I do not think that the evidence goes much beyond the romantic and nostalgic view of what school used to be. The visions of bringing a red apple to Mrs. AlwaysgivesanA and kids walking or riding a bus to school is the image. That an the sandlot summers in the bucolic suburbia Shangri-Las with cars that one only see in La Havana nowadays.
Perhaps we could assume that the schools were good. The rich and connected surely got an education that appeared more rigorous in the early 20th century, but the reality of a segregated community before the MLK days surely challenge the idea that schools used to be good.
Setting all that aside, the real issue is that the US, despite spending more than about every nation of earth on a per capita basis (nor a GDP percentage) has not stopped the descent in relative mediocrity. We are going the opposite direction from the rest of the industrialized world.

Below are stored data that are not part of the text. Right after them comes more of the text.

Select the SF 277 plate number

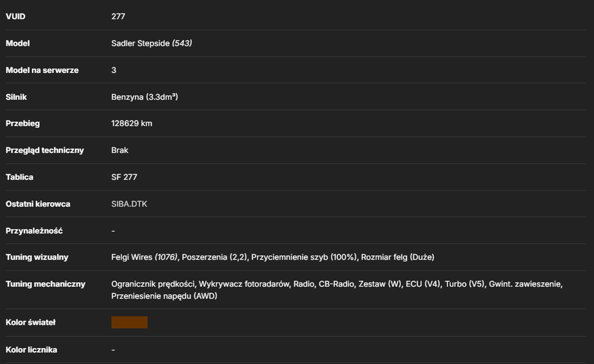(x=124, y=177)

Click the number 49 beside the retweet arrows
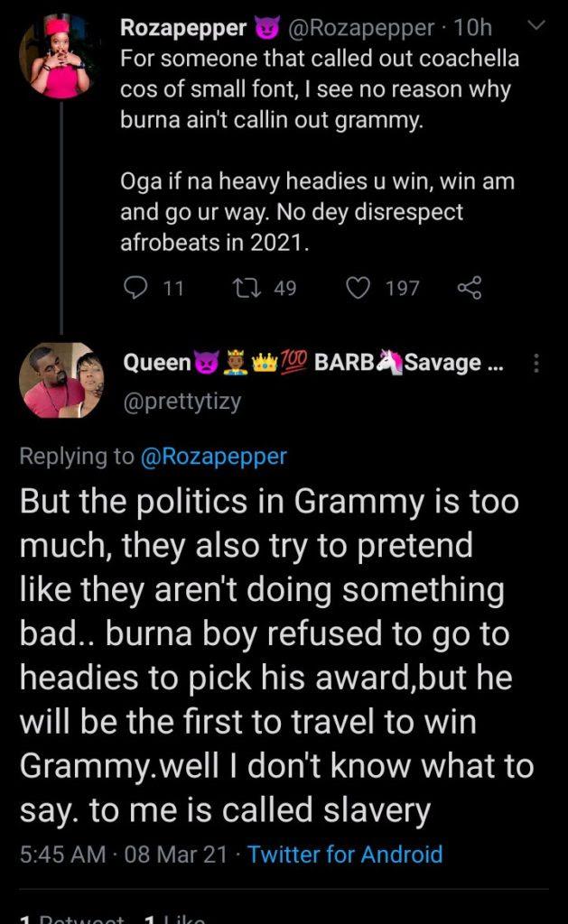(x=284, y=288)
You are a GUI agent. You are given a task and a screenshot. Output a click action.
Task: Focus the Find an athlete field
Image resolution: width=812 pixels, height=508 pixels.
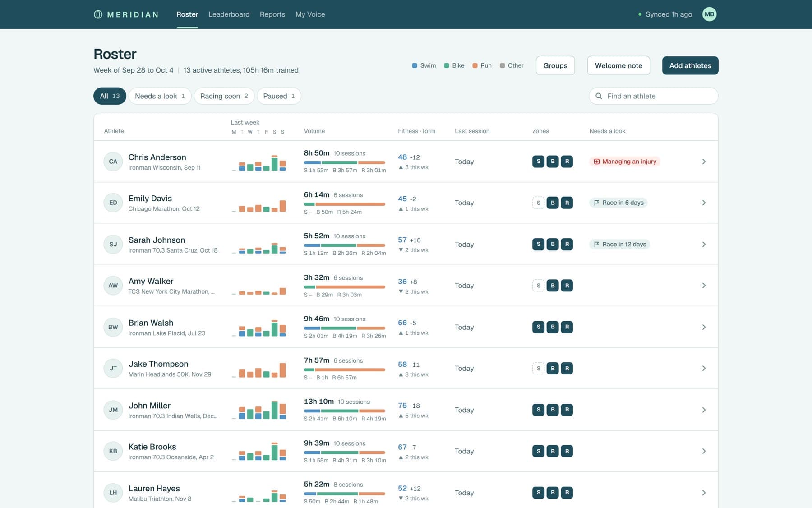(653, 96)
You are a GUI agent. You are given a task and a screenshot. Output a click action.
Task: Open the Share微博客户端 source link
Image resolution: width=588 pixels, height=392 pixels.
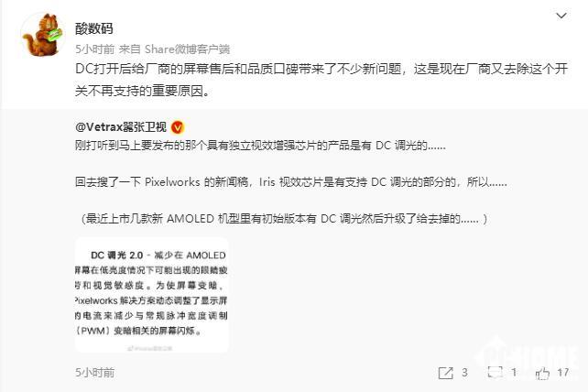point(187,49)
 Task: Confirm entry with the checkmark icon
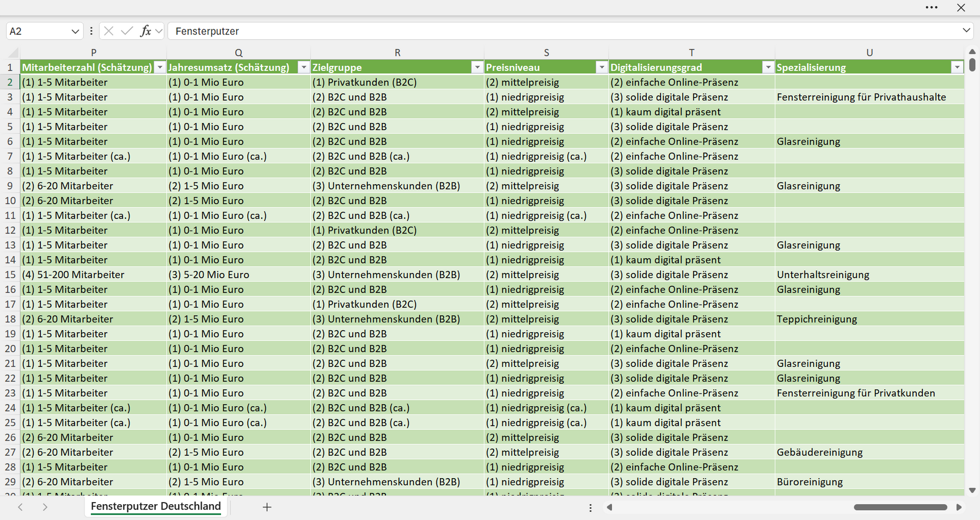pos(127,31)
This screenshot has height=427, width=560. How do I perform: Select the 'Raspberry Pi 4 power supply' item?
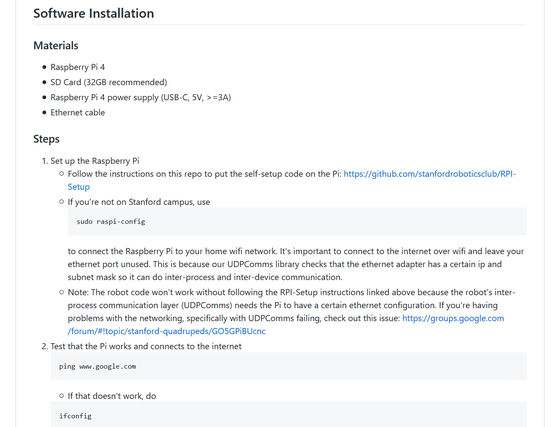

If we maintain a lead in tertiary education, that is often a proxy for having very rich private universities and colleges and a dedication to funding research with public and private funds.
And the biggest issue remains the long term survival of the current model that marries a free K-12 (or purportedly free) with a tertiary education that saddles families with ever growing debt. In both cases, the education world is one that has been spending freely and without much restraining forces based on the belief we can always borrow ourselves out of reality.
It does not matter if the education used to be better; what matters is how we climb out of this planned mediocrity where the lesser talented is tasked to educate the next generations and where doing the least for the biggest rewards is the motto.